> [PROBLEM REQUIREMENTS] Copy every entry exactly.

**** MATERIAL PROVIDED

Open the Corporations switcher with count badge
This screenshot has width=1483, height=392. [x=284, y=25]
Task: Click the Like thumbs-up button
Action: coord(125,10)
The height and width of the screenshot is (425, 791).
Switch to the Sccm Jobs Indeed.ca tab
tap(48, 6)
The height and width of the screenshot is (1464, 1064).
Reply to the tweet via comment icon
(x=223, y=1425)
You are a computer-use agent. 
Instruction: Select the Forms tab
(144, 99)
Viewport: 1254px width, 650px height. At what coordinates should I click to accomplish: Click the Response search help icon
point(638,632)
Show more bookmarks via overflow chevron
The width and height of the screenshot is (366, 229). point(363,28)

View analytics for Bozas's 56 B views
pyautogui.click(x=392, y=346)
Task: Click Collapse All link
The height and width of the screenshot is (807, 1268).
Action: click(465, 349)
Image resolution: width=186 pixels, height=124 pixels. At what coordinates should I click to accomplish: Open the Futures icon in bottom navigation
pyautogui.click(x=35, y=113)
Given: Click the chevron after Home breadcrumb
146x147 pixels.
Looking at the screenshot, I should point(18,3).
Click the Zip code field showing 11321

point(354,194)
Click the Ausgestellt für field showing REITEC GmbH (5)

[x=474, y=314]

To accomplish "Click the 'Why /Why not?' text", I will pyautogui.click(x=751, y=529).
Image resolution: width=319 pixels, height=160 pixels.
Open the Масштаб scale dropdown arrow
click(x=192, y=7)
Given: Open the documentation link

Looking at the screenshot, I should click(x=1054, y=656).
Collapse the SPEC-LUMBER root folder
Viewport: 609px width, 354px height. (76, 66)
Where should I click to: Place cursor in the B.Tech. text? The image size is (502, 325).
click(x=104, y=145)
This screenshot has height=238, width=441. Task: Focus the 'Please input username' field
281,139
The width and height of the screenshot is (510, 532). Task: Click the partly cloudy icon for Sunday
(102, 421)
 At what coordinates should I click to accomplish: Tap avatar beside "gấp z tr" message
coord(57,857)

********

> [WRITTEN SOLUTION]
Open the Corporations switcher with count badge
This screenshot has width=1483, height=392. [x=284, y=25]
Task: Click the Like thumbs-up button
Action: coord(125,10)
The height and width of the screenshot is (425, 791).
Switch to the Sccm Jobs Indeed.ca tab
tap(48, 6)
The height and width of the screenshot is (1464, 1064).
Reply to the tweet via comment icon
(x=223, y=1425)
You are a computer-use agent. 
Instruction: Select the Forms tab
(144, 99)
Viewport: 1254px width, 650px height. At what coordinates should I click to accomplish: Click the Response search help icon
point(638,632)
Show more bookmarks via overflow chevron
The width and height of the screenshot is (366, 229). point(363,28)

View analytics for Bozas's 56 B views
pyautogui.click(x=392, y=346)
Task: Click Collapse All link
The height and width of the screenshot is (807, 1268).
Action: click(465, 349)
Image resolution: width=186 pixels, height=124 pixels. At what coordinates should I click to accomplish: Open the Futures icon in bottom navigation
pyautogui.click(x=35, y=113)
Given: Click the chevron after Home breadcrumb
146x147 pixels.
Looking at the screenshot, I should point(18,3).
Click the Zip code field showing 11321

point(354,194)
Click the Ausgestellt für field showing REITEC GmbH (5)

[x=474, y=314]

To accomplish "Click the 'Why /Why not?' text", I will pyautogui.click(x=751, y=529).
Image resolution: width=319 pixels, height=160 pixels.
Open the Масштаб scale dropdown arrow
click(x=192, y=7)
Given: Open the documentation link

Looking at the screenshot, I should click(x=1054, y=656).
Collapse the SPEC-LUMBER root folder
Viewport: 609px width, 354px height. (76, 66)
Where should I click to: Place cursor in the B.Tech. text? The image size is (502, 325).
click(x=104, y=145)
This screenshot has height=238, width=441. Task: Focus the 'Please input username' field
281,139
The width and height of the screenshot is (510, 532). Task: Click the partly cloudy icon for Sunday
(102, 421)
 At what coordinates should I click to accomplish: Tap avatar beside "gấp z tr" message
coord(57,857)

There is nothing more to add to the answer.